Berlusconi venceu mais uma eleição geral em setembro de 2022 – desta vez como um improvável parceiro júnior na coalizão governista de maior direita da Itália desde Mussolini. Desde o início, ele provou ser um aliado problemático para Meloni da extrema direita, gabando-se de presentes de vodka de Putin e culpando o presidente da Ucrânia, Volodymyr Zelensky , pela invasão não provocada da Rússia em seu país.
O homem que reivindicou o crédito por “acabar com a Guerra Fria” entrou e saiu do hospital em seus últimos anos, lutando contra uma série de doenças. Sua tenacidade lhe rendeu outro apelido – “o Imortal” –, bem como o respeito bipartidário que o iludiu ao longo de sua carreira.

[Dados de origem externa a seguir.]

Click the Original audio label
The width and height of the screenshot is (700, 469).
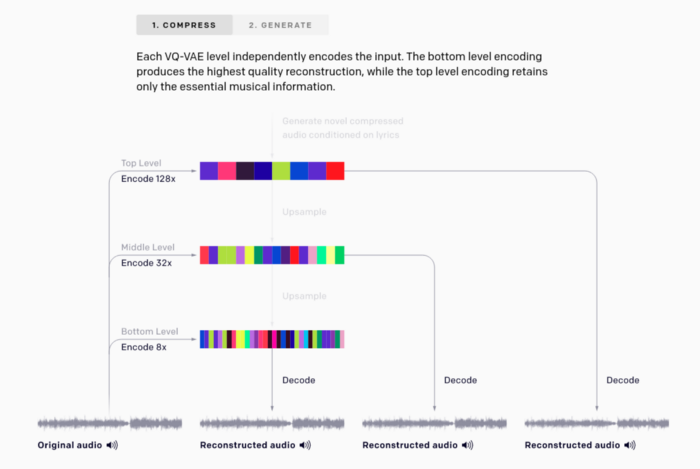[x=70, y=445]
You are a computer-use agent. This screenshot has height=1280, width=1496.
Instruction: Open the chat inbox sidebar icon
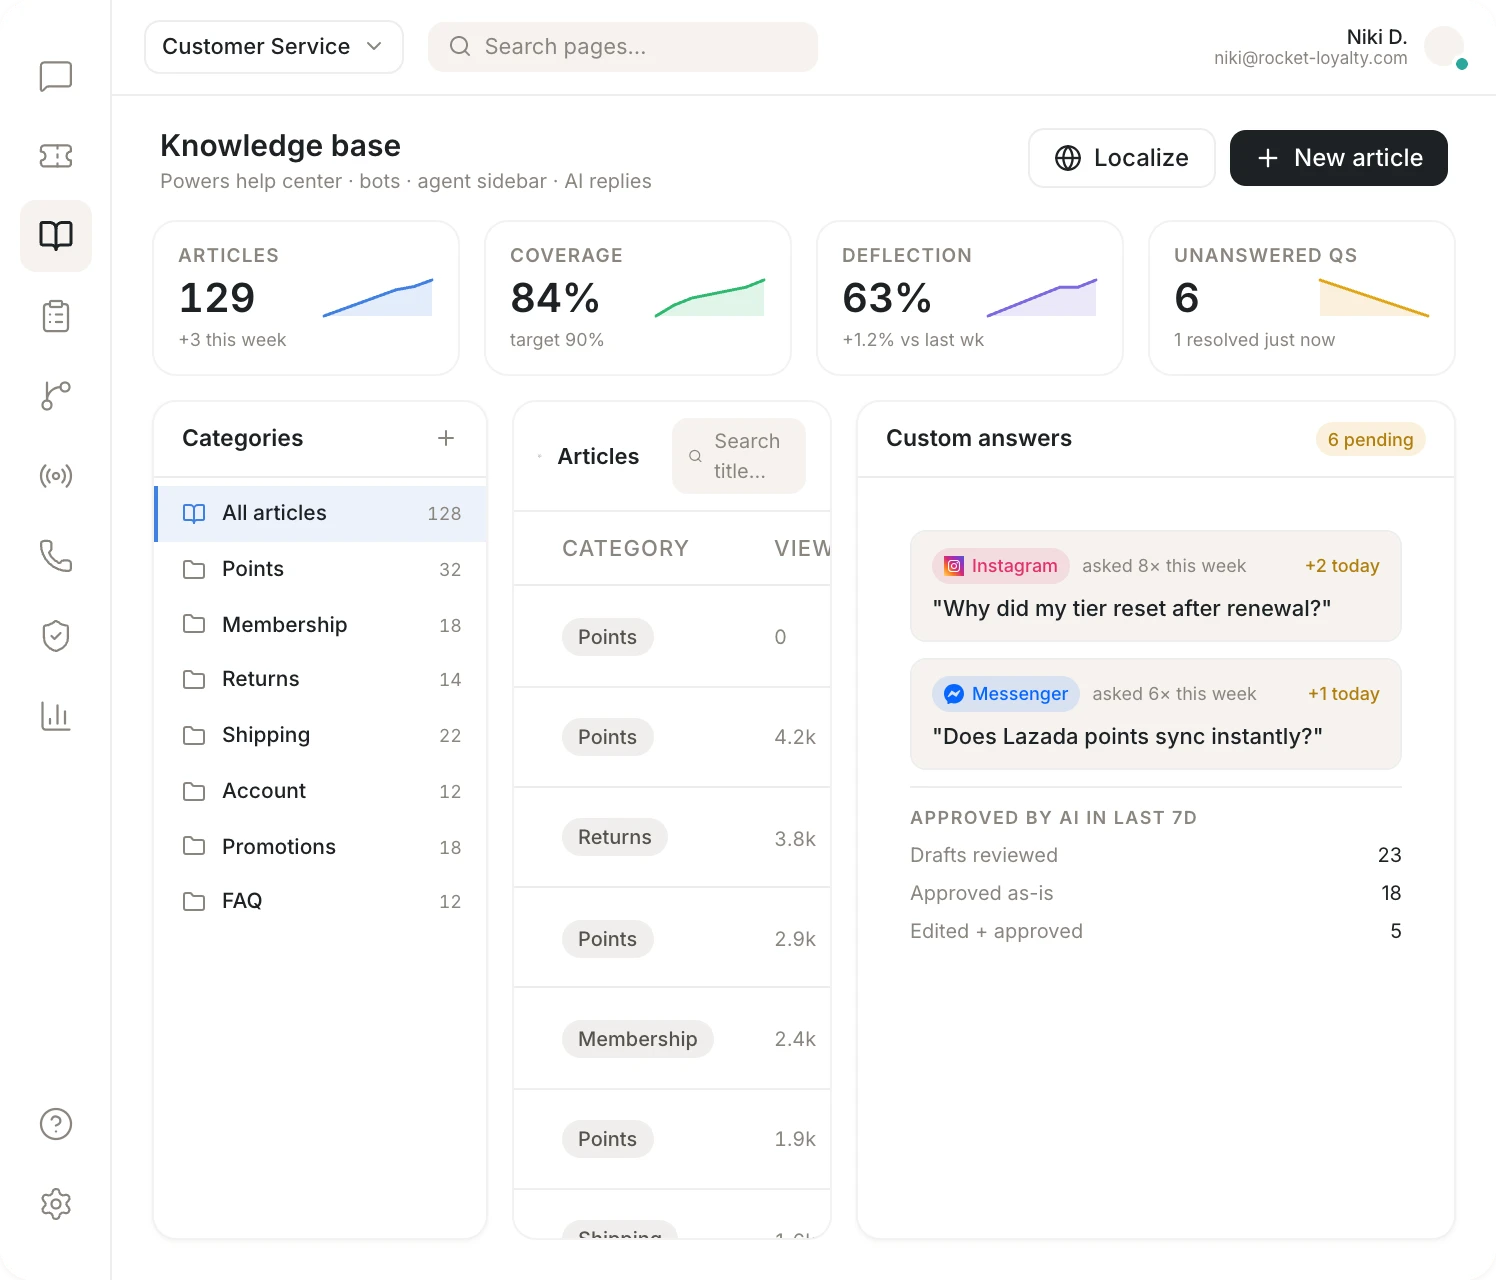point(56,76)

Três anos antes de sua última estada na clínica San Rafaele, em Milão, Berlusconi superou um caso grave de Covid-19 no auge da pandemia . Depois de testar positivo para a doença respiratória mortal junto com dezenas de jet-setters da Sardenha em agosto de 2020, ele respondeu com fanfarronice característica.
“Fui diagnosticado com uma das cargas virais mais fortes de toda a Itália”, disse ele em um telefonema para apoiadores de seu leito de hospital em Milão. “Isso só mostra que ainda sou o número um.”